The readings today, develop the same thought in three wonderful dimensions:

Being Saints means... being aware of who we are! O Christian, realise your dignity! We are children of God, reminds St. John in his letter, in the second reading. God has chosen us from eternity, before the foundation of the world! This is an initiative from God our Father and Mother, who creates us and wishes that we share in God's love and ever remain in God's image and likeness, as children of the loving God.

Being Saints means... being washed by the blood of the Lamb! The Image of God within us, sometimes is disturbed, smudged, smeared or sullied by the choices we make misusing the human freedom that is granted to us. The evil one will be more than happy when we lose heart at such moments and give up. The Son of God, our Saviour Jesus Christ shed his blood that we may have victory over sin and death. In that blood we are saved, and in that blood we are made clean, each and every time we turn to the Lord in genuine repentance and willingness to regain our original image. Saints are those who have their garments washed in the blood of the Lamb, says the second reading.
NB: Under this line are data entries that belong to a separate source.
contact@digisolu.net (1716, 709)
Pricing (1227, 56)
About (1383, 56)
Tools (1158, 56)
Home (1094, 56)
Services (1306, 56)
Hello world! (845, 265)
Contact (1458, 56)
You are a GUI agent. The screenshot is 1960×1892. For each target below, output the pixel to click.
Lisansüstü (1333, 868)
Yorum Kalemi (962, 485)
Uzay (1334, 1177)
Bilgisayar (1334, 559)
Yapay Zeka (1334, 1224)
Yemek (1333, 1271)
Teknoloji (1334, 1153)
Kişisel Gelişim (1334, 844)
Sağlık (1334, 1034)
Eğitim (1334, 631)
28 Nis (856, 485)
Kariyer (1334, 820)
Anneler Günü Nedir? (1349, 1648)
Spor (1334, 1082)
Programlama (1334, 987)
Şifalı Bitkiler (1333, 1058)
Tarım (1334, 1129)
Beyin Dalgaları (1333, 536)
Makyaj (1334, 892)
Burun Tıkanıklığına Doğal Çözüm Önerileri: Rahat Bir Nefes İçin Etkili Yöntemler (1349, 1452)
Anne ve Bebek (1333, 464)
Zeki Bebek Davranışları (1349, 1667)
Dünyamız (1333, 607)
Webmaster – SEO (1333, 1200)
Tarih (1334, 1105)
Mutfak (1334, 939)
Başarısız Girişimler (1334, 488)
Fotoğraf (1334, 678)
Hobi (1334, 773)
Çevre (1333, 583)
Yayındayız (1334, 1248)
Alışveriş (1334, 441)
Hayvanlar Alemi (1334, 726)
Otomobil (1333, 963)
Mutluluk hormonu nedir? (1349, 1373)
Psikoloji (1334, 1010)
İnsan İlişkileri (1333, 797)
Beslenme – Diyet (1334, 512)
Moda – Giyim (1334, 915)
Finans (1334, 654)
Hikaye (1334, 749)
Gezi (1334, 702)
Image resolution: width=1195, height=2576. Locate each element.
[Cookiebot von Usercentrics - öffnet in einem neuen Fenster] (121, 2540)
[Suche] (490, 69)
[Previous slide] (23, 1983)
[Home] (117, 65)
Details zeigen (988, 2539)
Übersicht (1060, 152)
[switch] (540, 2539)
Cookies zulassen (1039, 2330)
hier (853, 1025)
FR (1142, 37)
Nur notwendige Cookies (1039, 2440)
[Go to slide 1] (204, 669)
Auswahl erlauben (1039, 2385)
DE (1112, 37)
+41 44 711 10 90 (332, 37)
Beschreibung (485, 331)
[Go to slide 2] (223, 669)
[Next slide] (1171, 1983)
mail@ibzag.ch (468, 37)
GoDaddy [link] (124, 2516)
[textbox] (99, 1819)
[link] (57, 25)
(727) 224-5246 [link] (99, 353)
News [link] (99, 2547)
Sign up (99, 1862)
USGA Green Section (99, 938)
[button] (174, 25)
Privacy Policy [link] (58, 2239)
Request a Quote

Being Saints means... being 'blessed' in the eyes of the Lord! And the only way to be 'blessed', is to live by the promptings of the Spirit who dwells within us. Paying attention to the indwelling Spirit, we will know what it means to be blessed - to be poor in spirit, to be meek, to hunger and thirst for righteousness, to be merciful, to be peace-loving - these are ways of being persons of the spirit. In the ordinariness of our daily life, we have to be persons of the Spirit, looking at the reality different from the way the self seeking world teaches us to. 

God's initiative in the call that I have received; Christ's redeeming act of Salvation; the Spirit's indwelling presence that guides me on a daily basis - these are compelling reasons why I need to think seriously about, not merely becoming a saint one day, but being a saint everyday, in my own way!